Il y a un mois, Philippe Nkeramihigo, administrateur de la commune Muyinga, a pris une série de mesure visant à « remettre sur les rails » l’éducation des jeunes filles. A travers un communiqué, il a annoncé des restrictions qui touchent particulièrement les jeunes filles élèves.
Jupe courte, collant et pantalon dit déchirés. Interdit pour les jeunes filles de Muyinga. Se balader en duo (une fille et un garçon) après 18h ou se replier dans la nature pour revoir ses cours. Interdit aussi. Avec ses restrictions, l’administrateur se dit décider à combattre la mauvaise éducation qui s’observe dans sa contrée.
M. Nkeramihigo justifie toutes ces mesures par l’augmentation d’abandon scolaire due aux grossesses non désirées et la dépravation des mœurs.
« Avant de prendre ces mesures, nous avons fait une réunion avec tous les chefs de zone et les comités mixtes de sécurité. Nous avons déduit que les parents étaient dépassés et que nous devions prendre les choses en main.» L’administrateur trouve inadmissible qu’une élève possède un téléphone d’une valeur de trois cents mille alors que la situation financière de ses parents ne le permet pas.
« Depuis que je suis dans le secondaire, c’est mon habitude d’aller dans la nature pour bien réviser. Maintenant je suis obligé de trouver un autre moyen pour me concentrer », se plaint Nousra Hakizimana (pseudo) élève à l’école la connaissance. Cette pratique est très populaire en milieu scolaire à l’intérieur du pays.
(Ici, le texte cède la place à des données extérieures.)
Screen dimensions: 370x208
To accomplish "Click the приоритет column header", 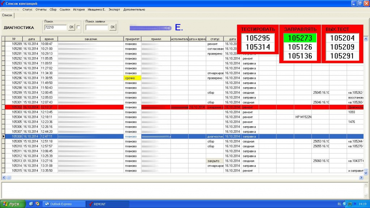I will [x=132, y=39].

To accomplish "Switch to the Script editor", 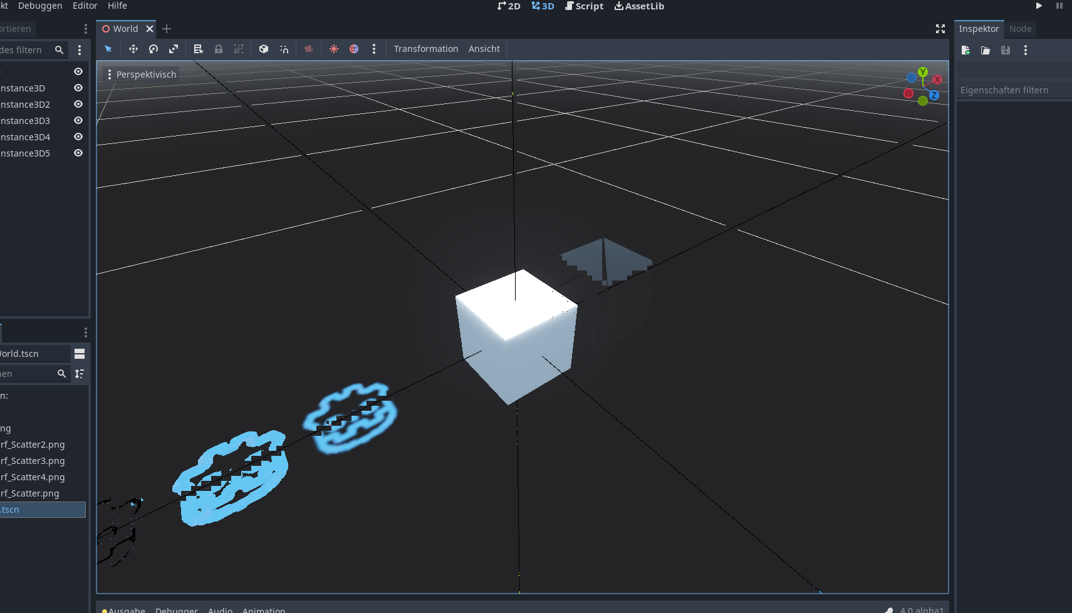I will point(584,6).
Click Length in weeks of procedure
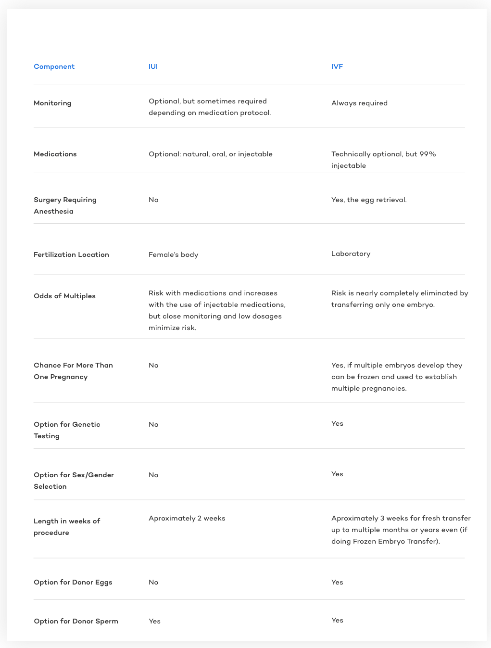This screenshot has height=648, width=491. point(67,527)
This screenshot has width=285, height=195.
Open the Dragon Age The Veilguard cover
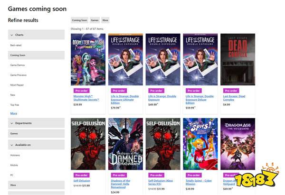(x=238, y=144)
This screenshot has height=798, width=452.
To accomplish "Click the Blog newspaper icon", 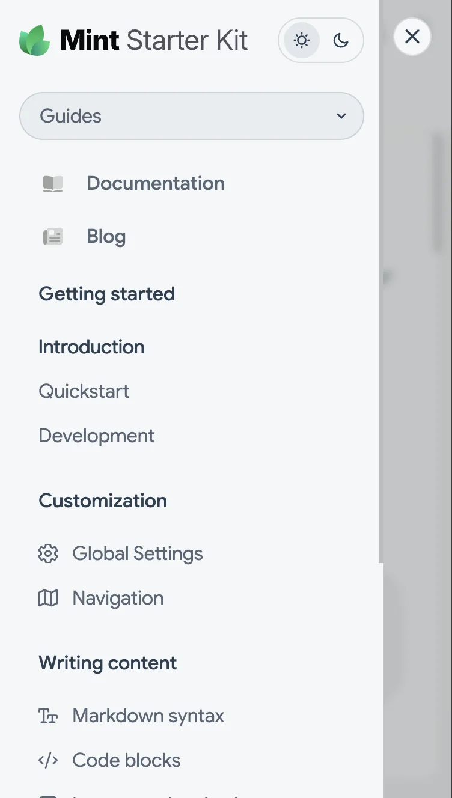I will (53, 237).
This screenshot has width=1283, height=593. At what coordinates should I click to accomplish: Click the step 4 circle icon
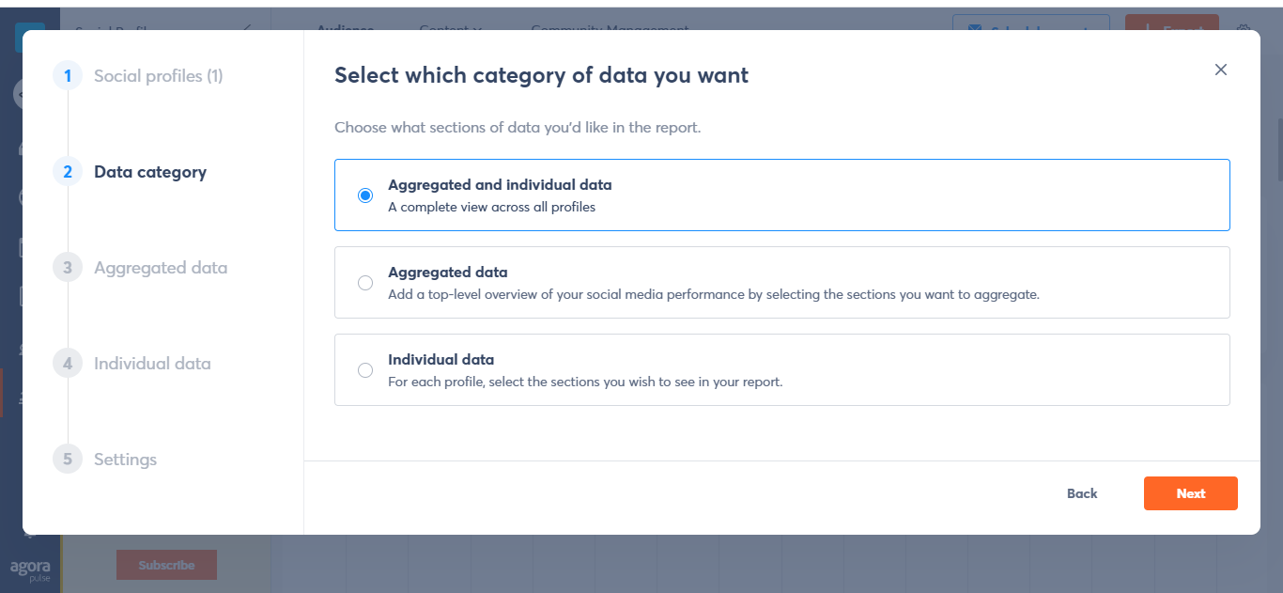[68, 364]
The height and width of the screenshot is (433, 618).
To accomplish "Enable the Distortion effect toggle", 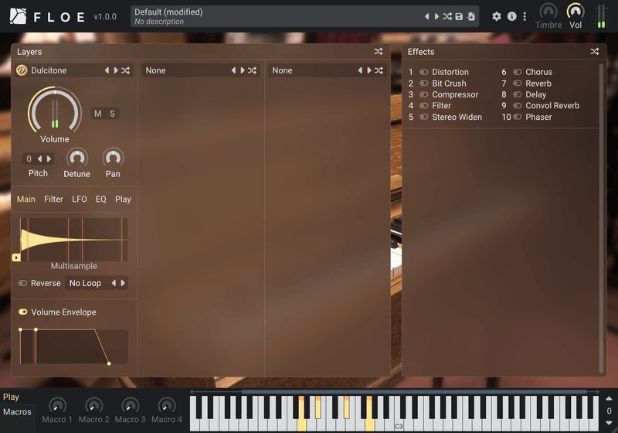I will (423, 72).
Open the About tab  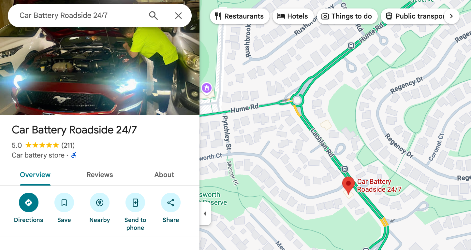164,175
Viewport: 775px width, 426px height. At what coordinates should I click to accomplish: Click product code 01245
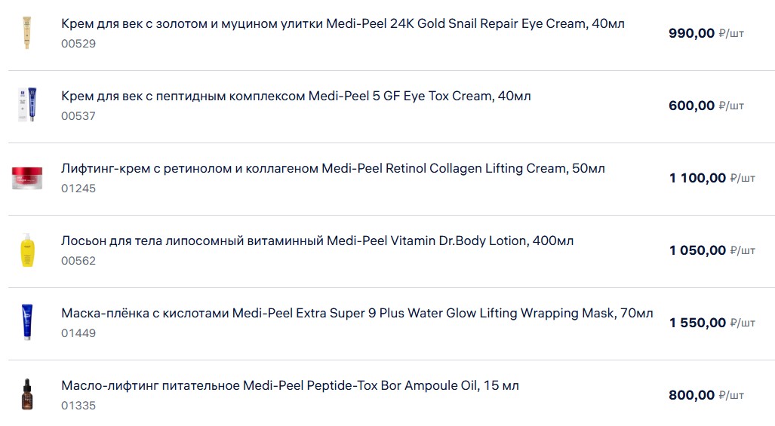pos(78,188)
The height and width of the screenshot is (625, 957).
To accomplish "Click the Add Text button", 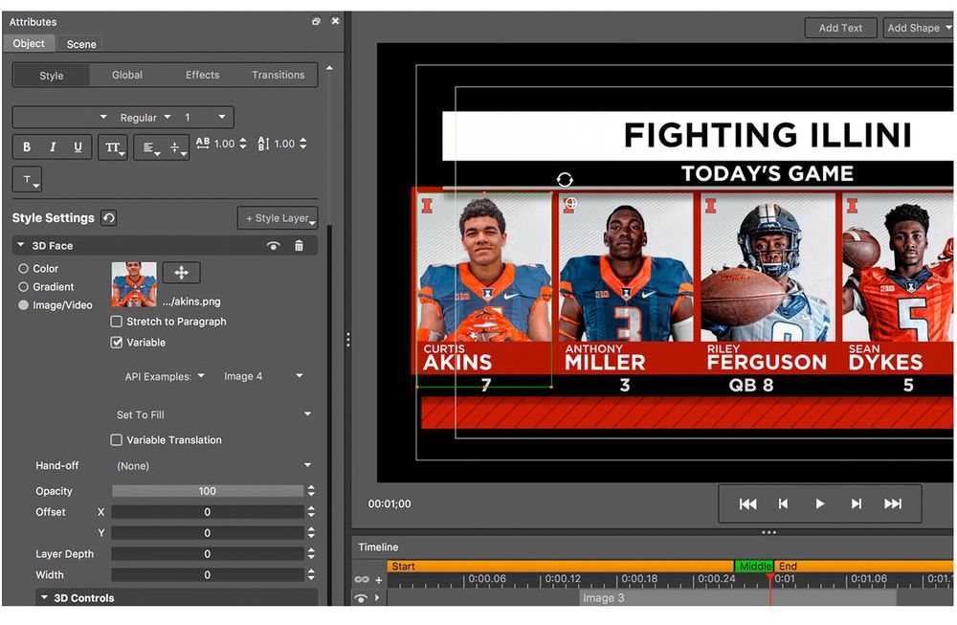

L’administration communale pense qu’il sert de prétexte pour des rencarts entre jeunes filles et jeunes garçons.
« Quand le muezzin lance son appel à la prière, c’est aussi un signe à tous jeunes filles et garçons encore en balade de regagner le bercail », ironise Yussuf habitant du quartier swahili. Pour lui, dire que même une jeune fille et un garçon non élève soient à la maison à 18h, est une exagération. Du coup, certains non élèves semblent faire fi de cette mesure. Il n’est pas anodin de voir deux jeunes gens, une fille et un garçon, circulaient dans le quartier swahili au-delà de 18h.Cependant, la majorité a peur et se terre à la maison dès 17h 45.
Abdallah Issa, Le directeur de l’Ecole la connaissance, un établissement privé situé dans le quartier Gasenyi, estime que cela vient les renforcer en quelque sorte dans leur travail quotidien. «Nous ne cessons d’appeler nos élèves à bien s’habiller. Et d’ajouter : « A part les abandons scolaires dus à la pauvreté, ceux liés aux grossesses se sont multipliés ces dernières années.»
Une mesure saluée mais…
Amrani Kubwimana, un motard vivant dans le quartier Gasenyi, salue ces décisions. Selon lui, la débauche chez les jeunes avait atteint son paroxysme dans la ville de Muyinga. Il rappelle que les choses ont commencé à s’empirer avec l’exploitation de l’or à Butihinda en 2009. « Les orpailleurs ont commencé à appâter les jeunes filles avec de l’argent qui coulaient à flot. Et depuis les choses se sont empirées de plus en plus », fait-il savoir. Néanmoins, il craint pour sa mise en oeuvre. En effet, ce sont les comités mixtes de sécurité qui surveille sa mise en application. En réalité, selon lui, les gens qui les composent sont des jeunes affiliés aux partis au pouvoir(Imbonerakure).Il souhaite que les forces de l’ordre soient les seuls à surveiller pour éviter des dérapages.
Juma Irabakina, conducteur de taxi vélo, est membre du comité mixte de sécurité. Contrairement à Kubwimana, il assure que les forces de l’ordre sont pleinement associées. «Le chef de zone, le chef de quartier, les Imbonerakure et les policiers travaillent de concert pour faire respecter les décisions de l’administrateur ».
« Nous avons la consigne d’arrêter le contrevenant à ces mesures. Puis de téléphoner le conseiller collinaire qui s’occupe de le remettre à la police », indique Asman Miburo, autre membre du comité mixte de sécurité. Quel est alors le sort réservé aux désobéissants ? Pour l’heure, M. Miburo dit ignorer le châtiment que les autorités réservent aux transgresseurs.
Pour l’heure, aucune arrestation n’a encore été signalée. Chaque semaine, les chefs de quartiers ont l’ordre d’enregistrer les cas d’abandons scolaires et de grossesse observés. « Comme ça, après un certain temps nous pourrions évaluer si nos décisions ont été efficaces. », fait savoir l’administrateur.